JPMorgan expects $2.75 billion of savings from Washington Mutual, offset by $750 million of new investments. Retail banking chief Charlie Scharf expects most of the savings by the end of 2009, sooner than originally thought.

The bank in September paid $1.9 billion for the banking units of Washington Mutual, the largest U.S. bank or thrift ever to fail. It is shutting several hundred branches, but plans to open 120 new branches this year. It has more than 5,000 branches, up from 539 as recently as 2003.

Meanwhile, JPMorgan's investment bank expects to reduce its 28,000-person staff to between 26,000 and 27,000 by year-end, with cutbacks focused in technology and infrastructure, the unit's co-chief executive, Steve Black, said. Staffing could fall further if market conditions worsen, though it is hard to imagine a worse year for the unit than 2008, he said.

On Monday, JPMorgan unexpectedly cut its dividend 87 percent to help save $5 billion a year and achieve Chief Executive Jamie Dimon's goal of a fortress balance sheet. The bank got $25 billion last fall from the government's Troubled Asset Relief Program.

In afternoon trading, JPMorgan shares were up $1.82, or 8.4 percent, at $23.55 on the New York Stock Exchange. The KBW Bank Index <.BKX> of large U.S. lenders was up 6.3 percent.

HOME EQUITY, CREDIT CARDS UNDER PRESSURE

JPMorgan told investors that excluding Washington Mutual, it expects losses of $1 billion to $1.4 billion in each quarter this year from home equity loans to more creditworthy borrowers.

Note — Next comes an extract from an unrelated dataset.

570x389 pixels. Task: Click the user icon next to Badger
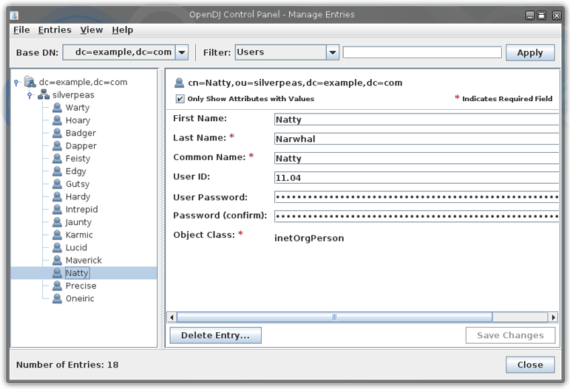click(x=57, y=133)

It said as many as 41 percent these borrowers will owe more than their homes are worth by the end of 2010, up from 27 percent at the end of 2008.

Scharf said California's housing market is showing signs of a bottom in home price deterioration, but Florida's is not. He also said that we know New York is going to deteriorate.

He said losses on loans made as the housing boom was cresting seem to be leveling out, at very high rates.... There will be an end in sight, just figuring out where it is not the easiest thing as we sit here today.

Housing problems and rising unemployment are also driving higher losses in JPMorgan's credit card business and may result in lower sales volume. Executives expect card losses to increase materially and are preparing for a 9 percent U.S. unemployment rate by year-end.

The American consumer feels much poorer than in previous recessions, credit card chief Gordon Smith said.

JPMorgan maintained its first-quarter outlook for a 7 percent net charge-off rate in card services.